Haddad had tried to forget. He truly wanted to forget. Killing, though, came with consequences. And for him it had been a lifetime of regret. He became an academician, abandoned violence, and converted to Christianity, but none of that rid him of the pain. He could still see the dead faces. Especially one. The man who called himself the Guardian.

You fight a war that is not necessary. Against an enemy that is misinformed.

Those words had been burned into his memory that day in April 1948, and their impact eventually changed him forever.

We’re keepers of knowledge. From the library.

That observation had charted the course of his life.

He kept strolling through the house, taking in the busts and paintings, the carvings, the grotesque gilding, and the enigmatic mottoes. Walking against a current of new arrivals, he eventually entered the drawing room, where all the antique gravity of a college library blended with a feminine grace and wit. He focused on the shelving, which had once displayed the varied learning of many ages. And the paintings, which recalled people who had privately shaped the course of history.

Thomas Bainbridge had been an invitee, just like Haddad’s father. Yet the Guardian had arrived in Palestine two weeks too late to pass on the invitation, and a bullet from Haddad’s gun had silenced the messenger.

He winced at the memory.

The impetuousness of youth.

Sixty years had passed, and he now viewed the world through more patient eyes. If only those same eyes had stared back at the Guardian in April 1948, he might have found what he sought sooner.

Or maybe not.

It seemed the invitation must be earned.

But how?

His gaze raked the room.

The answer was here.

THIRTEEN

WASHINGTON, DC

5:45 AM

STEPHANIE WATCHED AS LARRY DALEY COLLAPSED INTO ONE of the club chairs in Brent Green’s study. True to his word, the deputy national security adviser had arrived within half an hour.

“Nice place,” Daley said to Green.

“It’s home.”

“You’re always a man of few syllables, aren’t you?”

“Words, like friends, should be chosen with care.”

Daley’s amicable smile disappeared. “I was hoping we wouldn’t be at each other’s throats so soon.”

Stephanie was anxious. “Make this visit worth our while, like you said on the phone.”

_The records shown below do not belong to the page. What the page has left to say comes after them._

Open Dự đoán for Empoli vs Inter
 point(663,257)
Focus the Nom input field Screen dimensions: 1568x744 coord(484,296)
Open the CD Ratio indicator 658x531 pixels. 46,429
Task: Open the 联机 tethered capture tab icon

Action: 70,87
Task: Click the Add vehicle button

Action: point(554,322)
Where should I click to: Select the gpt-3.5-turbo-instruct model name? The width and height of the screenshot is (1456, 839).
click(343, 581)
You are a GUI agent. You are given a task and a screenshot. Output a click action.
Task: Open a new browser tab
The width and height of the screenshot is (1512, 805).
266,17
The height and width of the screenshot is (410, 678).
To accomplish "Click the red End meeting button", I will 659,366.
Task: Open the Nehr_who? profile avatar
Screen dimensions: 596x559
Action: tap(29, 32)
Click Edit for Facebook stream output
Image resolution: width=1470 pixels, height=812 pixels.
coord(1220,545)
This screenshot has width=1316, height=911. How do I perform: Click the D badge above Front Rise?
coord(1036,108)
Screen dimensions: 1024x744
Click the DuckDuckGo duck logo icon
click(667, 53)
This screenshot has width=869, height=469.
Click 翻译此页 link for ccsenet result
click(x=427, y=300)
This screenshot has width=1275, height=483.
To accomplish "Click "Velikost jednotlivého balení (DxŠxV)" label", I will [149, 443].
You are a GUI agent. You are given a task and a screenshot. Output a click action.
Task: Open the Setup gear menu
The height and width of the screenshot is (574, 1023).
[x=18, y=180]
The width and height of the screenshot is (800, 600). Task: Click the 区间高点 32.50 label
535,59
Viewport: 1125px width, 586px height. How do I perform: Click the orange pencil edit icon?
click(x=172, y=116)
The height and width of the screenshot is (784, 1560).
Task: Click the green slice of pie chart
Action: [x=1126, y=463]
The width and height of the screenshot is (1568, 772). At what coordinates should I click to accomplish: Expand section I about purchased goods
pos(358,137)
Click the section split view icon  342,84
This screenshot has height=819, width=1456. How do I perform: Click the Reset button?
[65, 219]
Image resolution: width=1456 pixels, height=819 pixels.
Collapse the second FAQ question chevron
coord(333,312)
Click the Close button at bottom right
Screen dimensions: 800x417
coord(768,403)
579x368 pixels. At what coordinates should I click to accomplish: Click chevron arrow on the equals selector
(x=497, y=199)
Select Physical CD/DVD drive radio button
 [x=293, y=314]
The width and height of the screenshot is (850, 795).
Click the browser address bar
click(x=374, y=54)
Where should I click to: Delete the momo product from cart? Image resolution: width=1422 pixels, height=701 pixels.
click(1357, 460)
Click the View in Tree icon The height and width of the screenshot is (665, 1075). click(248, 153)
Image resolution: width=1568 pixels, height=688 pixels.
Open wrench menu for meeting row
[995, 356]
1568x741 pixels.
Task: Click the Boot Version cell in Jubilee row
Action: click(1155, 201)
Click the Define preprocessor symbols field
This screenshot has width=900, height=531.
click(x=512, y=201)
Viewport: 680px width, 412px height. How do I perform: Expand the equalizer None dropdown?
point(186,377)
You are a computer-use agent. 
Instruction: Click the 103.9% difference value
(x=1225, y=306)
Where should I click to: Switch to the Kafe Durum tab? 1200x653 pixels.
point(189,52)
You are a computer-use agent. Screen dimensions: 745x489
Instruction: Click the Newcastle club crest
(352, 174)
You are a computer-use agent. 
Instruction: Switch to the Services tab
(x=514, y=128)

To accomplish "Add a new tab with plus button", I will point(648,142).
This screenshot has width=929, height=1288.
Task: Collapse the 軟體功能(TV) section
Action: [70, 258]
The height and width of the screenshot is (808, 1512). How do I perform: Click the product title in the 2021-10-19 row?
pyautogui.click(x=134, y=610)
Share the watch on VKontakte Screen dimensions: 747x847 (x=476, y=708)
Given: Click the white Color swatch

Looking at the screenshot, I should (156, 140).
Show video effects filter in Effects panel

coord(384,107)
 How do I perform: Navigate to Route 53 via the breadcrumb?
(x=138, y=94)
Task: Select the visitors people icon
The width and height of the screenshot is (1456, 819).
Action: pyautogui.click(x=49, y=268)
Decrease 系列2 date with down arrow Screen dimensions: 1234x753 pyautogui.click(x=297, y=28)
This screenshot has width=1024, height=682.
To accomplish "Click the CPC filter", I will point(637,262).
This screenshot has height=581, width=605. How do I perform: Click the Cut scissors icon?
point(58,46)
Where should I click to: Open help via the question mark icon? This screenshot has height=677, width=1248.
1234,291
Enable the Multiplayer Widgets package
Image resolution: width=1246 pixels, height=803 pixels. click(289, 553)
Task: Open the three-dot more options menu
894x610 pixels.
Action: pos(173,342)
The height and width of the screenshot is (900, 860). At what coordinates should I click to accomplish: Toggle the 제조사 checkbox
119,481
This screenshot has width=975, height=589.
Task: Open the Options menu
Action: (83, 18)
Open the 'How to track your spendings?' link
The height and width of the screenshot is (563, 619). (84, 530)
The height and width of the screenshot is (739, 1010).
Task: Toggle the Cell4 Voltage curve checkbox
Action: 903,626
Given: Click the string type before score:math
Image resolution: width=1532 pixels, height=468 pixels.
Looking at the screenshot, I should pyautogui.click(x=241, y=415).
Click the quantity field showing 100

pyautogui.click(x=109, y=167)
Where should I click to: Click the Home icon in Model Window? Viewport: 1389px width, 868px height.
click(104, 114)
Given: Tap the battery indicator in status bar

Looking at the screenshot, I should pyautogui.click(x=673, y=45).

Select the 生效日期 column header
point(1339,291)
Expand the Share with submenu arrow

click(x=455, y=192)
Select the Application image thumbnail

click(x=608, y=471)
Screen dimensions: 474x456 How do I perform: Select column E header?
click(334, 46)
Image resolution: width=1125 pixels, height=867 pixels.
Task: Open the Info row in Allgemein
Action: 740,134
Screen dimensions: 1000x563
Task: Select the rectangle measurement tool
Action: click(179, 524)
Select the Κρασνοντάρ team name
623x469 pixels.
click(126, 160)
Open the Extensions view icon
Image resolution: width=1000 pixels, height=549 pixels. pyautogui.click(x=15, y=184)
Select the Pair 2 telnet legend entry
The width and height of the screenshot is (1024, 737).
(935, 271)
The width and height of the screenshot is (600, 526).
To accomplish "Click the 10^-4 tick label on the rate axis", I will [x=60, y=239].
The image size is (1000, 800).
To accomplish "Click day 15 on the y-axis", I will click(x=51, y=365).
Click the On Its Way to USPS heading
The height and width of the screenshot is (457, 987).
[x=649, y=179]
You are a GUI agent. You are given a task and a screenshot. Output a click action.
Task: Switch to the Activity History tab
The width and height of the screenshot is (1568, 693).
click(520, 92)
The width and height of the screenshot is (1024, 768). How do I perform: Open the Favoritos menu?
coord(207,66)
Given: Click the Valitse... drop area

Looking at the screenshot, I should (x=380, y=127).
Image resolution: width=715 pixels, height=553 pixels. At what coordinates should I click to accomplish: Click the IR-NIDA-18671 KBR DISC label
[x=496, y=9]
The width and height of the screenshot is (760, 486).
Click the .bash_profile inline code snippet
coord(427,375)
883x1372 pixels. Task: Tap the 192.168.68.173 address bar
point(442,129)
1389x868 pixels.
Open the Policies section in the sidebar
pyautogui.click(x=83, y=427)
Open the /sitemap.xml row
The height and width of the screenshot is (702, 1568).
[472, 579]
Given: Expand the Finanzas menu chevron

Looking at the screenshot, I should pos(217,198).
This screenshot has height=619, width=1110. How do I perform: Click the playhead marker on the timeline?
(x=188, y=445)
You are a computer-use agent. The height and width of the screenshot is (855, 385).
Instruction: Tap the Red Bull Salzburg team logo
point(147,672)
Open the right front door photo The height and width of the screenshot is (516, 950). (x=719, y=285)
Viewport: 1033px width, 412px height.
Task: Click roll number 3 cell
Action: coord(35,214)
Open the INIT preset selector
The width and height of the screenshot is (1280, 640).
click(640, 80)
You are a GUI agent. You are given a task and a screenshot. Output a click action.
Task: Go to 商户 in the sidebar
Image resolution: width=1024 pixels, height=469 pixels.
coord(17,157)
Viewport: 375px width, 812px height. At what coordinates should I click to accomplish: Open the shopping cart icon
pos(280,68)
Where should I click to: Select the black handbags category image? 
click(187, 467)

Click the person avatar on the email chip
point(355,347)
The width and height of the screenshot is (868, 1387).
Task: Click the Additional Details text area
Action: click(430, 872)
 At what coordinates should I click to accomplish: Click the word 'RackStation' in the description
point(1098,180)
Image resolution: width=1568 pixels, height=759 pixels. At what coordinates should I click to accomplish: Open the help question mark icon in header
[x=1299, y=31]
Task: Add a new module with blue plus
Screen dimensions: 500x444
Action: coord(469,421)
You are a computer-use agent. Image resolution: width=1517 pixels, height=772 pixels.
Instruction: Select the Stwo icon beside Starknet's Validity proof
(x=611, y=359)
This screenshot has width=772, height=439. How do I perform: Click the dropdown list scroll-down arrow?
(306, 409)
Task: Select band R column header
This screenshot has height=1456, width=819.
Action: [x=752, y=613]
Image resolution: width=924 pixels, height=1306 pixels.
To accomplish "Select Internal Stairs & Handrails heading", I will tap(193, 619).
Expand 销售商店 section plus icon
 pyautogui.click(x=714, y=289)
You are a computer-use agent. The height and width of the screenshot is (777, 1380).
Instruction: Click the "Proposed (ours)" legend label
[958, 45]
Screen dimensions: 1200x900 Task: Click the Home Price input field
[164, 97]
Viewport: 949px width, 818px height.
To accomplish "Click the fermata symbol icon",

Daley’s hands gripped the overstuffed armrests. “I’m hoping you two will be reasonable.”

“That all depends,” she said.

Daley ran a hand through his short gray hair. His good looks projected a boyish sincerity, one that could easily disarm, so she cautioned herself to stay focused.

“I assume you’re still not going to tell us what the link is?” she asked.

“Don’t really want to be indicted for violating the National Security Act.”

“Since when did breaking laws bother you?”

“Since now.”

“So what are you doing here?”

“How much do you know?” Daley asked. “And don’t tell me that you don’t know anything, because I’d be really disappointed in you both.”

Green repeated the little bit he’d already related about George Haddad.

Daley nodded. “The Israelis went nuts over Haddad. Then the Saudis entered the picture. That one shocked us. They usually don’t care about anything biblical or historical.”

“So I sent Malone into that quagmire five years ago blind?” she asked.

“Which is, I believe, in your job description.”

She recalled how the situation had deteriorated. “What about the bombing?”

“That was when the shit hit the fan.”

A car bomb had obliterated a Jerusalem café with Haddad and Malone inside.

“That blast was meant for Haddad,” Daley said. “Of course, since this was a blind mission, Malone didn’t know that. But he did manage to get the man out in one piece.”

“Lucky us,” Green noted with sarcasm.

“Don’t give me that crap. We didn’t kill anybody. The last thing we wanted was for Haddad to die.”

Her anger was rising. “You placed Malone’s life at risk.”

“He’s a pro. Goes with the territory.”

“I don’t send my agents on suicide missions.”